§ AUSGEWÄHLTER TEXT:
>>>

Gewinnt China das Wettrennen um die Künstliche Intelligenz?#
Die bisherige Performance ist auf den ersten Blick beeindruckend. Doch wenn man dahinter blickt, zeigen sich bisher nur bescheidene Durchbrüche. Die Achillesferse sind die Halbleiter.#
Von der Wiener Zeitung (29. Juli 2020) freundlicherweise zur Verfügung gestellt
Von
Bernhard Seyringer
Im Juli 2017 veröffentlichte die chinesische Regierung ihren "New Generation Artificial Development Plan" (AIDP) mit dem unbescheidenen Ziel, China bis zum Jahr 2030 zur weltweit führenden Nation im Bereich KI (Künstliche Intelligenz - "ren gong zhi neng") zu entwickeln. Seit Xi Jinpings Machtübernahme im Jahr 2013 ist China sehr aktiv in der Veröffentlichung derartiger Innovations- und Entwicklungspläne: Im Jahr 2014 wurde ein Plan zur Weiterentwicklung der Halbleiterindustrie veröffentlicht, es folgten "Internet +" sowie das Hightech-Industrieprogramm "Made in China 2025" (MIC) im Jahr 2015.
Der AIDP betont eine dreistufige Entwicklung für Chinas KI-Sektor: Bis 2020 sollten die Wettbewerbsfähigkeit in unterschiedlichen Bereichen der KI ausgebaut und neue technologische Standards gesetzt sein. Bis 2025 soll China mindestens einen zentralen Durchbruch in der KI-Basisforschung erreicht und in wesentlichen Anwendungsgebieten die globale Führerschaft übernommen haben. Bis 2030 soll China zum globalen Innovationszentrum für KI gereift sein.

<<<

§ BEREITGESTELLTE DATEN:
>>>

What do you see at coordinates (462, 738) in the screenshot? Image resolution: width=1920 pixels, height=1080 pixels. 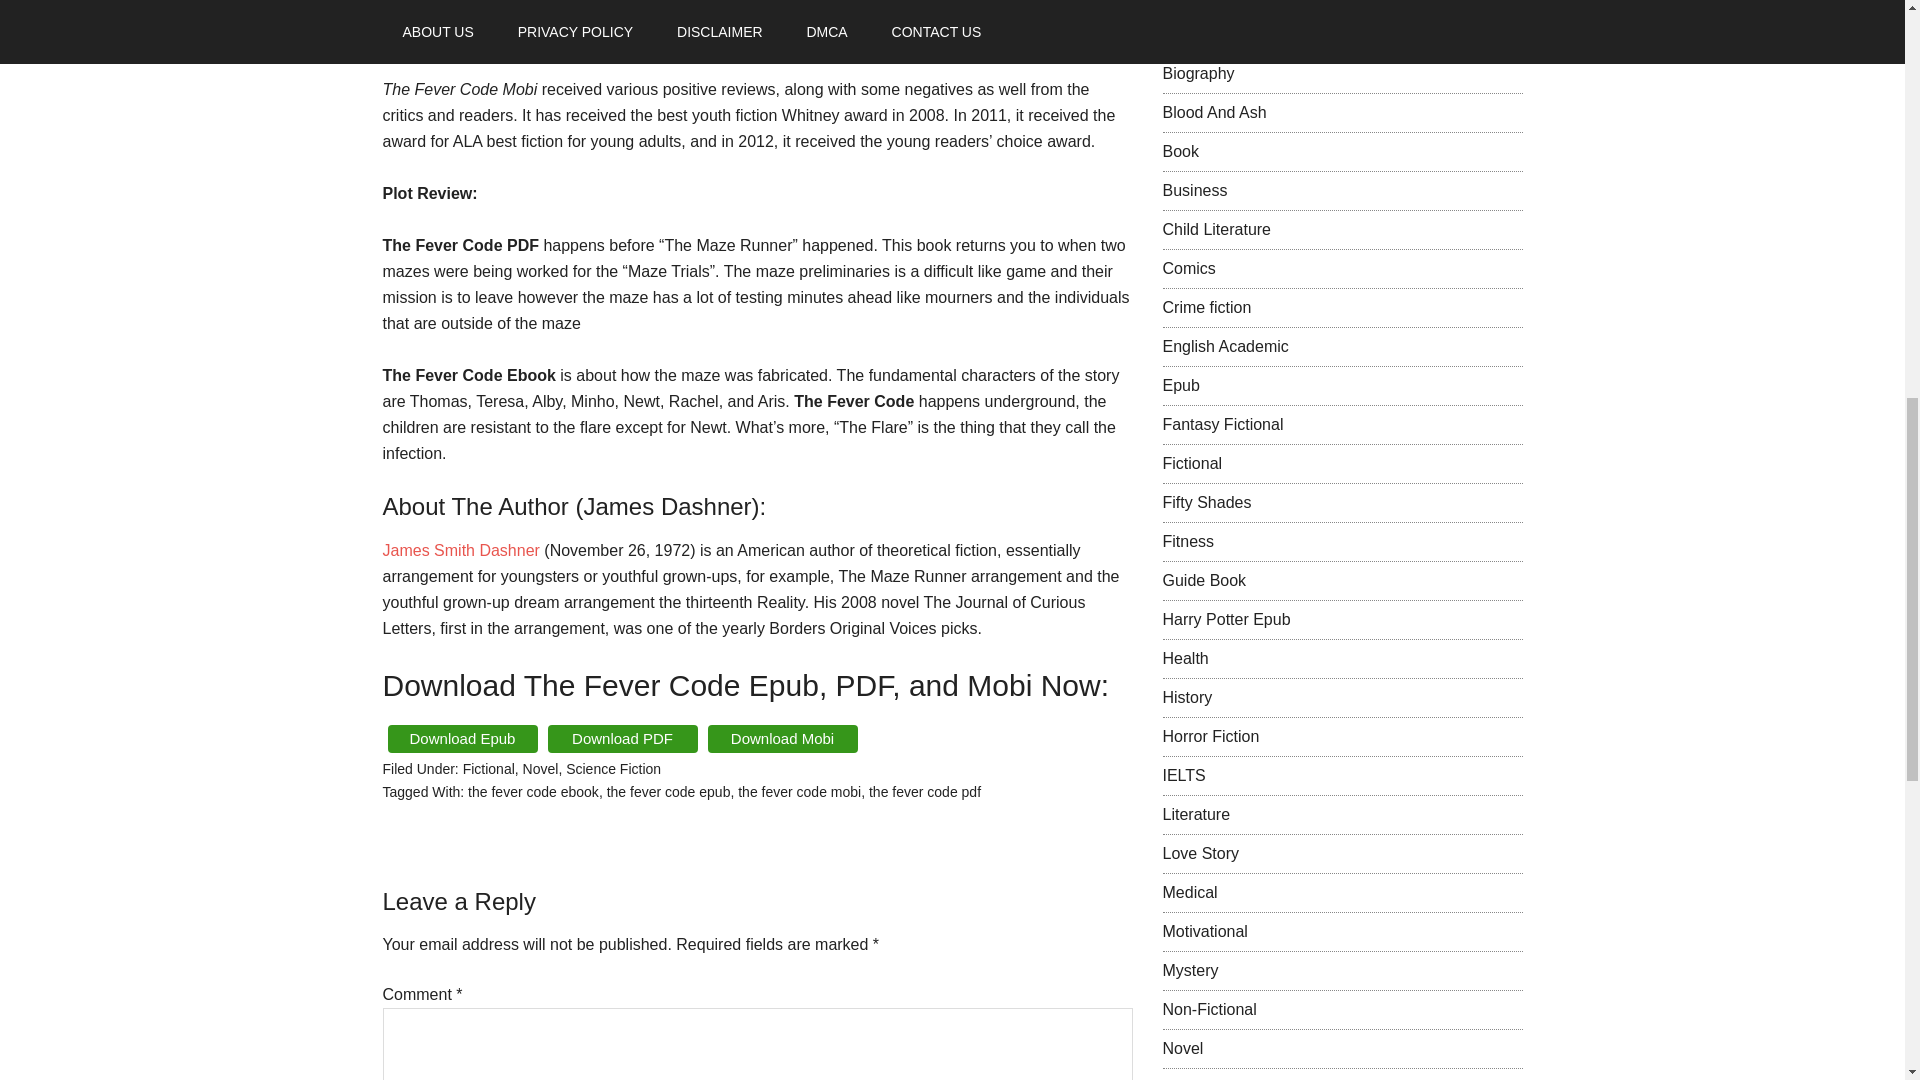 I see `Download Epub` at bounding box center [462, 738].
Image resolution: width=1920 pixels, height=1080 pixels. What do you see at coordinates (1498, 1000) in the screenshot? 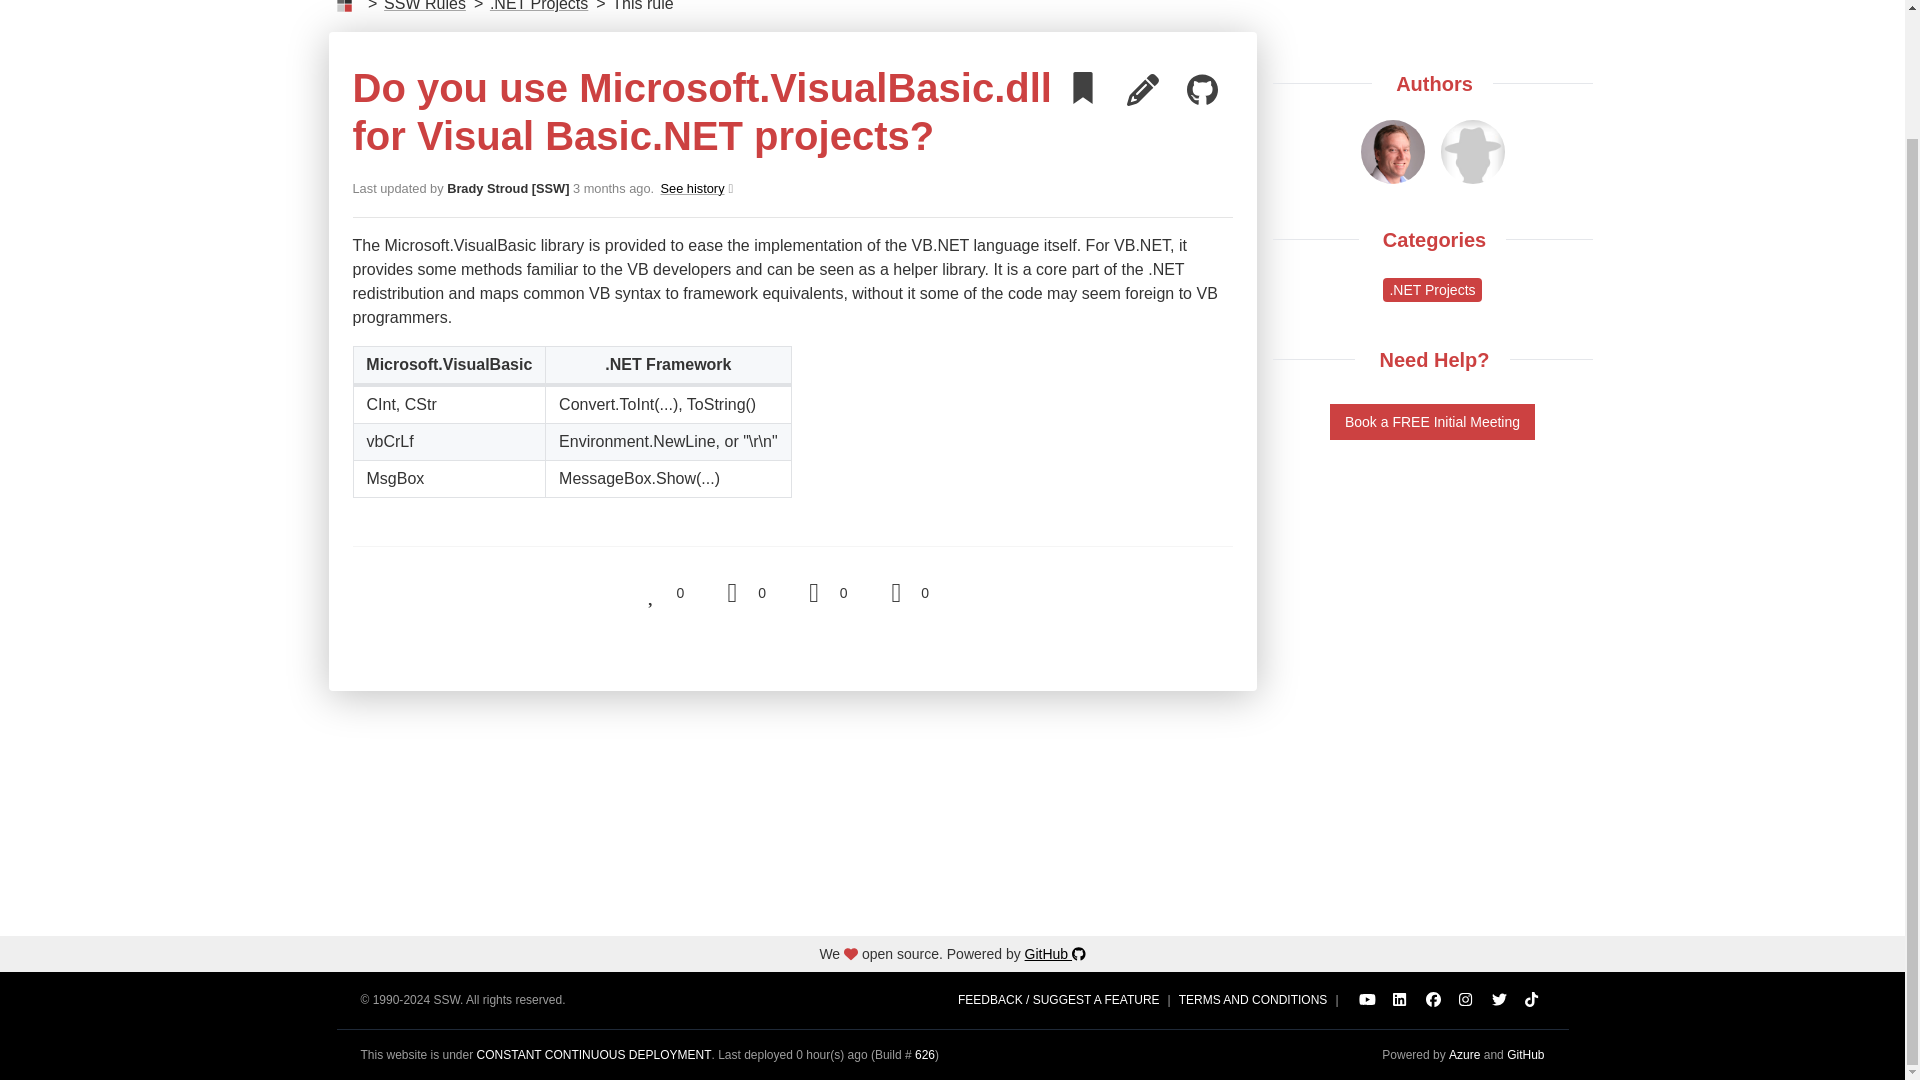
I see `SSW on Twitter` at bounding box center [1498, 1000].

<<<

§ GESTELLTE AUFGABE A:
Bis zu welchem Jahr soll China laut dem Text über Chinas KI-Pläne mindestens einen zentralen Durchbruch in der KI-Basisforschung erreicht haben?
§ GESTELLTE AUFGABE B:
Liefere die Fortsetzung des Textes über Chinas KI-Pläne ab der Stelle, an der er endet.
Die Daten stammen aus einer anderen Quelle als der Text.

§ ANTWORT A:
Bis 2025.

§ ANTWORT B:
Fast unbegrenzte Datenmengen als globaler Wettbewerbsvorteil#
Chinas Performance der vergangenen Jahre ist tatsächlich beeindruckend: Das Marktpotenzial von KI wird laut OECD auf bis zu 130 Milliarden Dollar geschätzt, und chinesische Start-ups konnten einen Anstieg von 3 Prozent im Jahr 2015 auf 36 Prozent der globalen KI-Start-up-Investitionen im Jahr 2017 für sich verbuchen. Auch die Anzahl an Patenten und die Steigerung der Publikationsindizes in wissenschaftlichen Journalen chinesischer Wissenschafter sind auf den ersten Blick beeindruckend. Allerdings, wie eine Studie der Tsinghua Universität aufzeigt, sind mehr als die Hälfte der zitierten Artikel in Kooperation mit nicht-chinesischen Wissenschaftern entstanden.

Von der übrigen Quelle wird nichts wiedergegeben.